Никон закрыл руками мокрое лицо.
— Господи, что я наделал?! Почему царь, мягонький Алексеюшка, почему он-то хуже каменного жернова?
Встал перед глазами чернявый Паисий Лигарид. Хорь вонючий. На всю Россию навонял, набрехал. За таких вот иудеи страдают. За таких гонят их и жгут.
Три часа без передыху бил поклоны опальный патриарх, но знал сердцем: ничего не воротишь. Воды судьбы перекрутят жернов, и быть зерну мукой...
— Мукой! — вырвалось у Никона. — А всё ж ты, царь, был щенок и подохнешь в щенках. Ещё не завтра одолеешь друга собинного! Не наградил тебя Бог мужеством. Ты и перед жидом Лигаридом будешь на брюхе ползать, как передо мною ползал, ибо по природе ты — червь.
Досада и ярость — пустоцветы.
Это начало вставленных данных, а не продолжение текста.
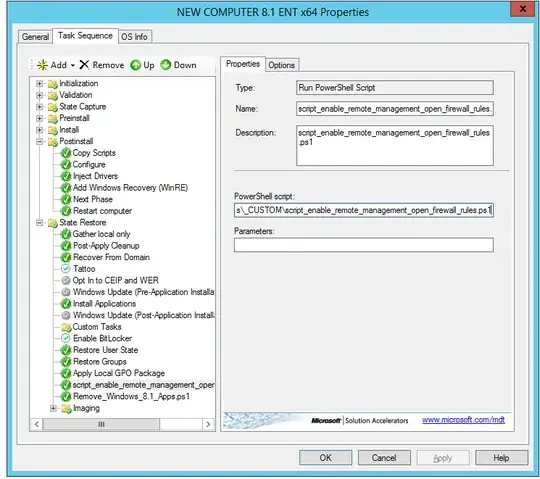Image resolution: width=540 pixels, height=479 pixels.
Task: Select the Tattoo step icon
Action: click(66, 269)
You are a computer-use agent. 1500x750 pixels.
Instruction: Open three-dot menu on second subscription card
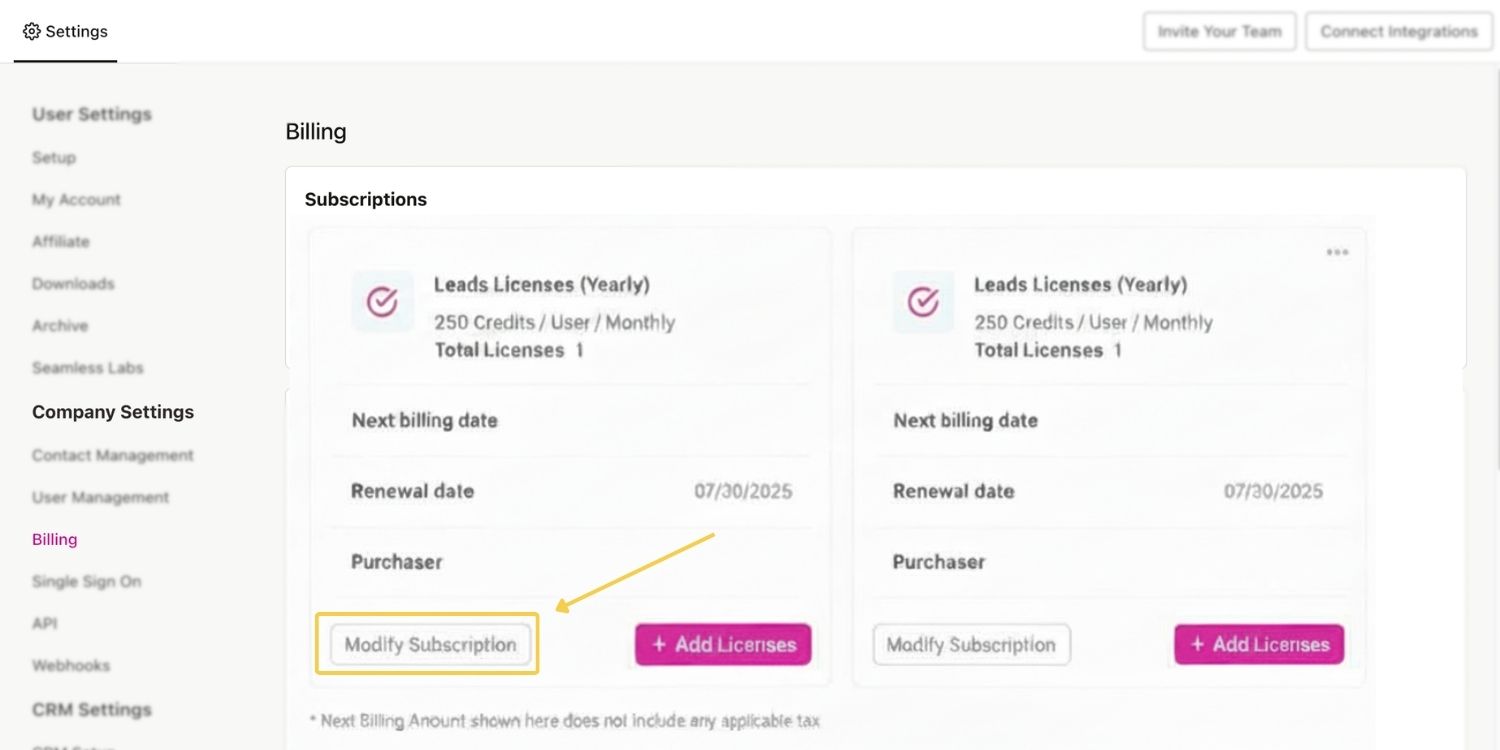pos(1337,252)
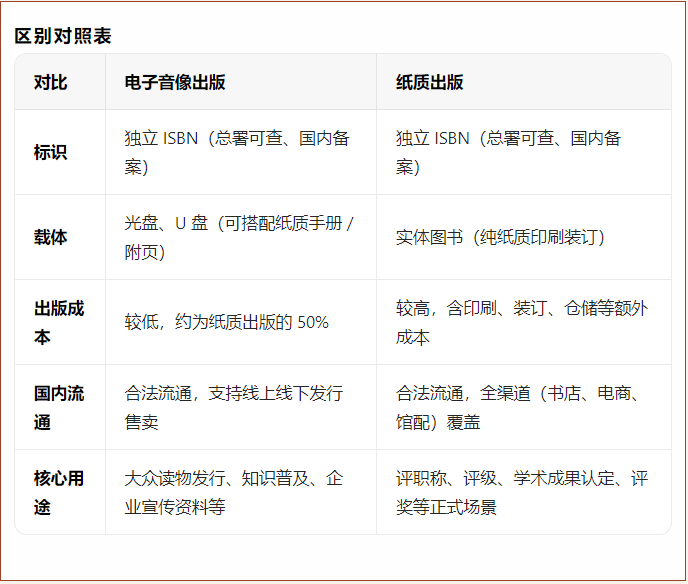Image resolution: width=688 pixels, height=584 pixels.
Task: Click the 出版成本 row label
Action: coord(59,322)
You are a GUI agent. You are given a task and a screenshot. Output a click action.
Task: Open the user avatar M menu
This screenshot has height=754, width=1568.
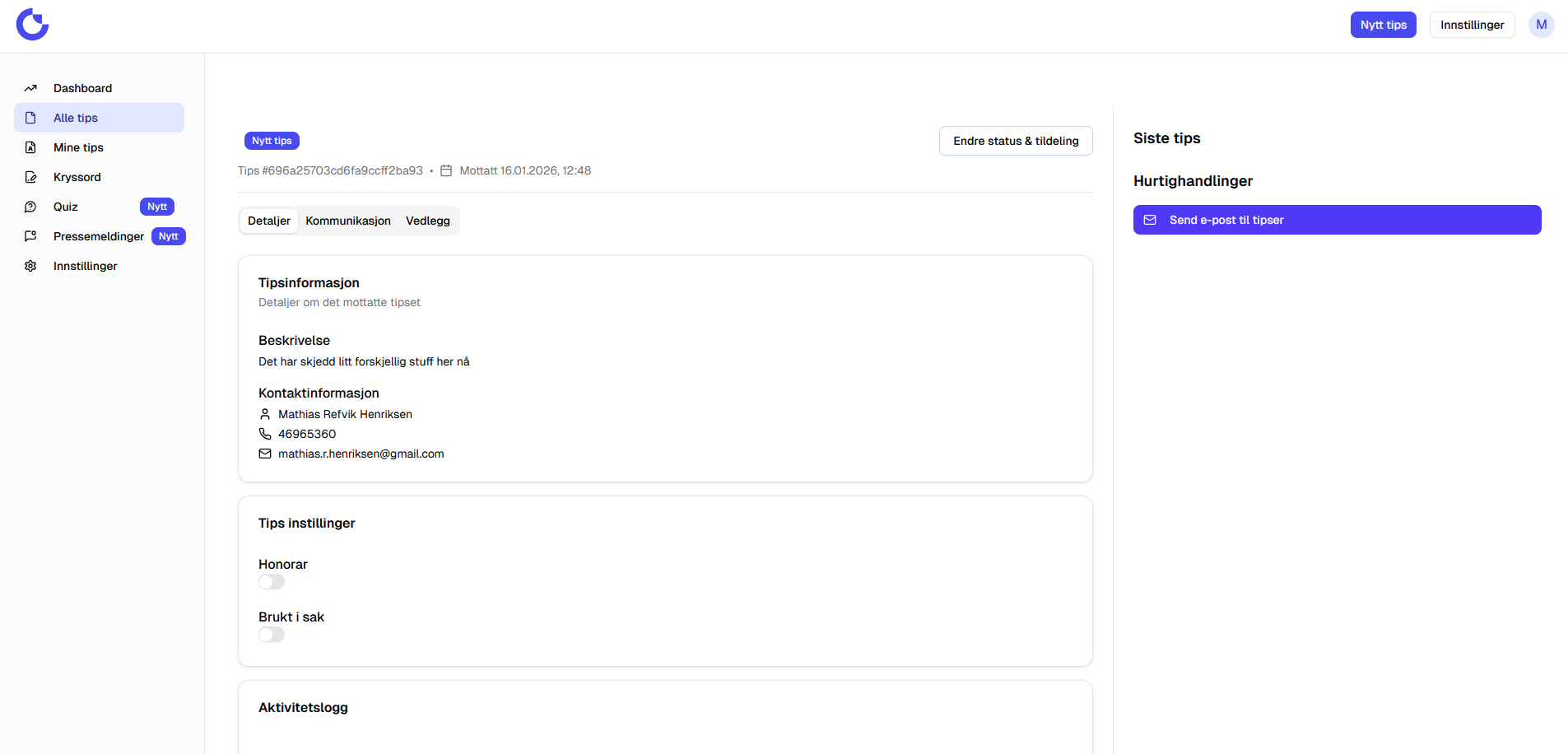[x=1541, y=25]
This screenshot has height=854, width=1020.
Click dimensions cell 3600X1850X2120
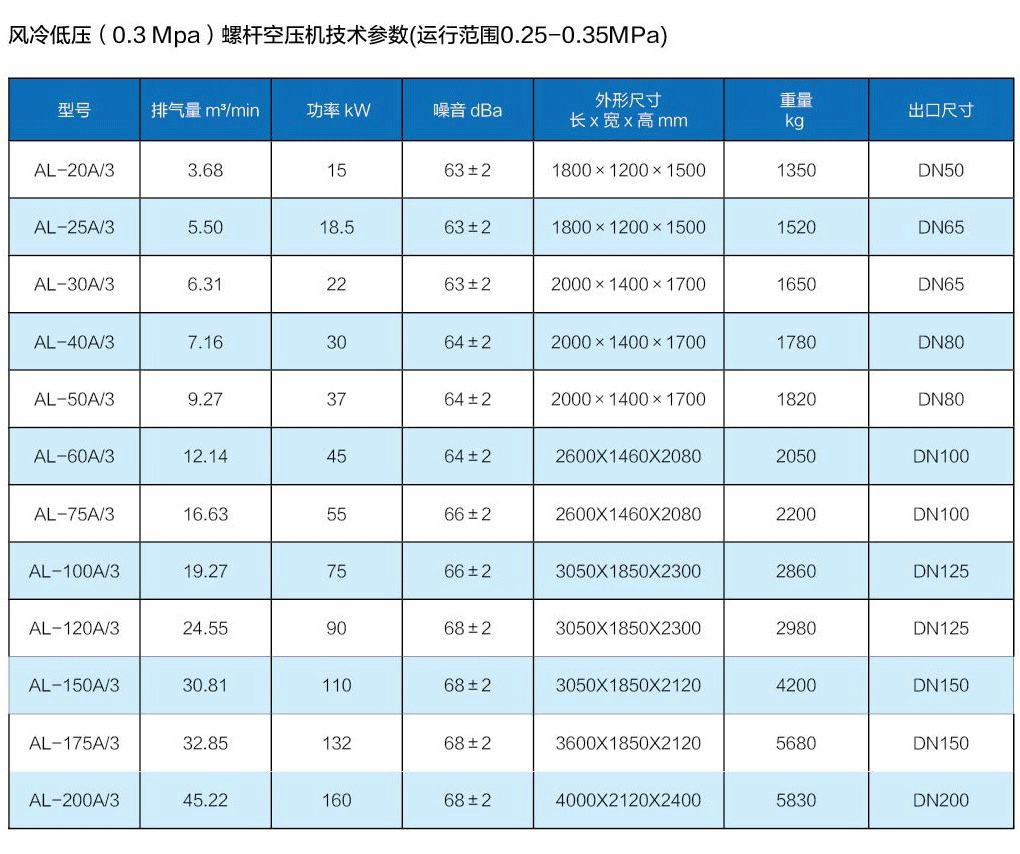pos(628,743)
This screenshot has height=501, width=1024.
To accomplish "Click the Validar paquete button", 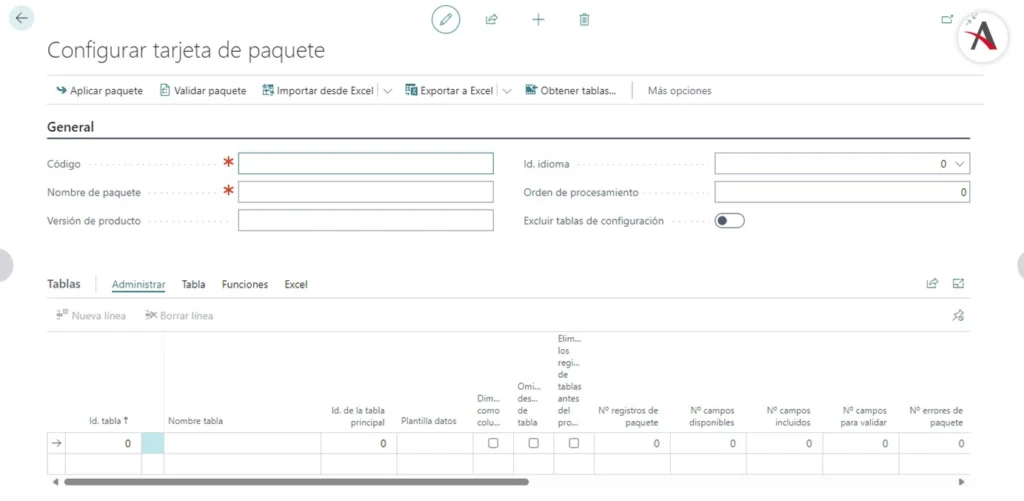I will [x=203, y=91].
Слово, сказанное всуе, пронзает тратящего Божью благодать.
Расплакался. В детстве так не плакал, от мачехи. И будто суховеем пахнуло: просохли глаза в единое мгновение.
— Погубит Алексей православие.
Сказал и ужаснулся: боли не испытал.
Возвращался в монастырь, чуть не ложась на посох.
Бренность тела обрушилась на душу, как камнепад. И опять не было в нём боли, но желал, чтоб видели, как ему, святейшему, тяжко.
О Лигариде думал. На иудея нужен иудей. Такой же вьюн. Такой же хорь! Иудеи были в монастыре, но мелковатые — окуньки. Лигарид — щука.
— А кто же тогда самодержец-то? — спросил себя Никон и остановился. — Сом сонливый? Брюхо с глазами?
21
От чужой напраслины в человеке души не убывает.
— Ну, Алёша! — говорил Алексей Михайлович, и у него даже голос улыбался. — Смотри!